FTC fines InMobi nearly $1M for deceptively tracking users' location

The U.S. Federal Trade Commission said the mobile advertising firm InMobi has agreed to pay $950,000 to settle claims it deceptively tracked mobile users' location without their knowledge.

InMobi monitored the whereabouts of "hundreds of millions of consumers – including children" the FTC alleged, in an effort to serve them location-based ads. The Singapore-based company had claimed that its software would track consumers' location only when they opted in "and in a manner consistent with their device's privacy settings," the FTC said, but did so even when consumers had denied permission.

Locations were tracked via the SDK (software development kit) using Wi-Fi hotspot data, the commission said. InMobi was also accused of violating the Children's Online Privacy Protection Act by tracking the whereabouts of minors.

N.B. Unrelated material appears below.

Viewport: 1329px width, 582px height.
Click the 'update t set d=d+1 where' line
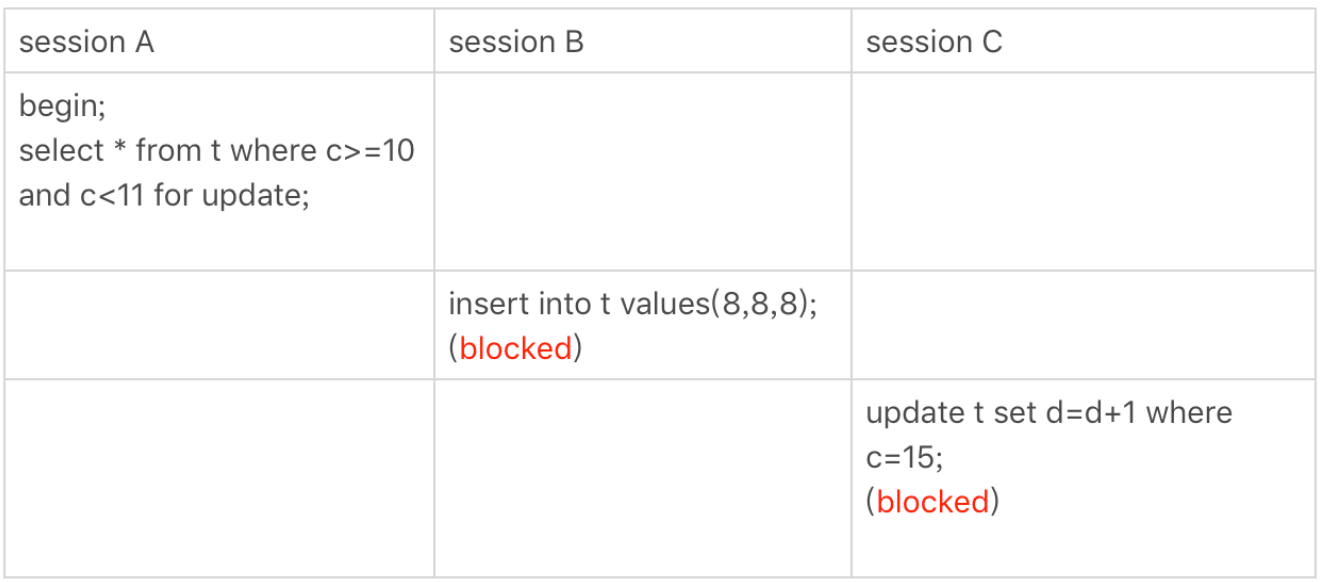[1049, 412]
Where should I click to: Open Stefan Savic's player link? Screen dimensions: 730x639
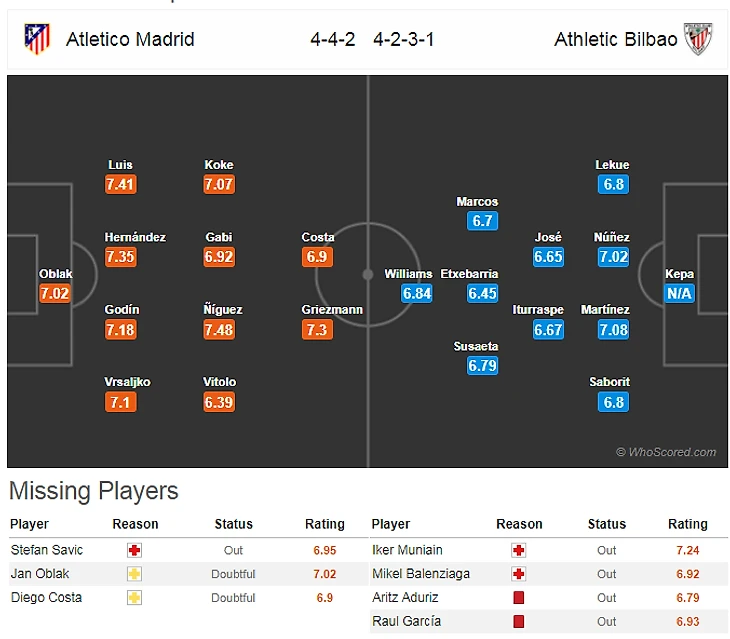click(47, 550)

"The complaint alleges that inMobi created a database built on information collected from consumers who allowed the company access to their geolocation information, combining that data with the wireless networks they were near to document the physical location of wireless networks themselves," the FTC said in a press release. "InMobi then would use that database to infer the physical location of consumers based on the networks they were near, even when consumers had turned off location collection on their device."

The settlement is roughly one-fourth the $4 million penalty InMobi could have received and may be subject to if it violates terms of the settlement, the FTC said. The company agreed to delete all the data it collected from children as well as the location information it compiled from users who didn't consent to disclose it.

The settlement underscores the ever-increasing tension between consumer privacy and marketers' desires to target specific consumers at the optimal time and place over their phones.

While InMobi may not be a household name, the company is a significant player in mobile advertising. Its network reaches more than 1 billion devices worldwide through thousands of popular apps, the FTC said, and the company can deliver ads based on their current location, sites they visit at specific times and their physical traffic patterns.

InMobi will undergo audits every other year for the next two decades to ensure it adheres to the terms of the settlement.